The film opens in Albania where Murad Krasniqi (Rade Serbedzija), the father of one of the men Bryan killed in the first Taken film, is with his clan at the burial site of his son and the rest of the others Mills killed because they simply got in his way. So of course he vows to get Mills and make him pay for the death of his son. Never mind the fact his son seemed to take enjoyment out of taking young female tourists and making them sex slaves.

And it just so happens that Bryan is in Istanbul on a private security assignment and has brought his family along for a little R & R in the country. Of course these bad guys find out and decide to take Mills and his wife while Kim is in the hotel room preparing to get ready to meet them after a little swim. Here’s where the phone call comes in, because apparently these guys aren’t smart enough to check for and take any forms of communication away from him before they tie him up. Bryan calls his daughter to tell her that he and her mother have been taken and gives her instructions to help them escape. And of course, being a former CIA agent, he has a case filled with “emergency equipment” like hand grenades, a map and other material. Here’s a part where inconsistencies comes in to play. He tells Kim that the men who took him are going to come after her. So he helps her get out and as she is doing so she is running barefoot through the rooms and halls of the hotel and finally gets to a window. She steps out barefoot on the ledge. But as the bad guys close in, one of them notices a sandal on the floor by the window. A. Single. Sandal. She didn’t have any footwear running through the hotel, but suddenly she leaves a single sandal by the window? It’s those little things that take me out of the film.

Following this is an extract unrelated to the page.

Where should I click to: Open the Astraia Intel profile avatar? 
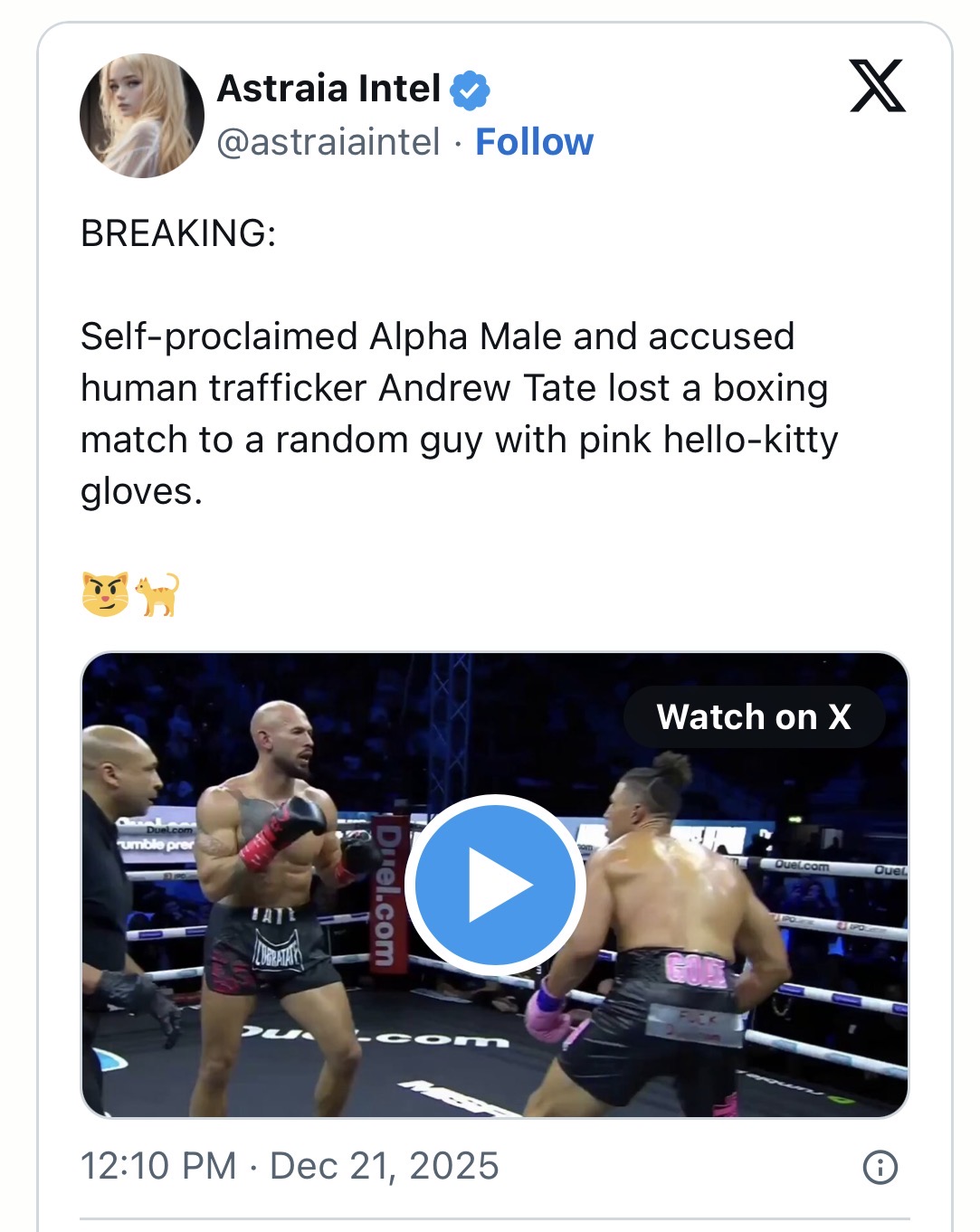(142, 116)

Now I know there are probably numerous inconsistencies in various films, but it’s the execution of character, action, story and other elements in a film that can hold my interest and suspension of disbelief for the sake of the film. Taken 2 did not do that for me like the first one did. The film really left me with no real connection with the characters. Yes I was sort of rooting for Mills to kick some ass and take some names as he fights for the freedom of himself and his family, but a real emotional connection was lost to me in this film. Thankfully it does move rather quickly and only has a 92-minute runtime.

Taken 2 plays as a slick, fast-paced action flick but its substance leaves something to be desired. If fast paced action is what interests and entertains you, then Olivier Megaton and company might just have the thing for you. But if you’re looking for a little more, then this film probably misses the mark.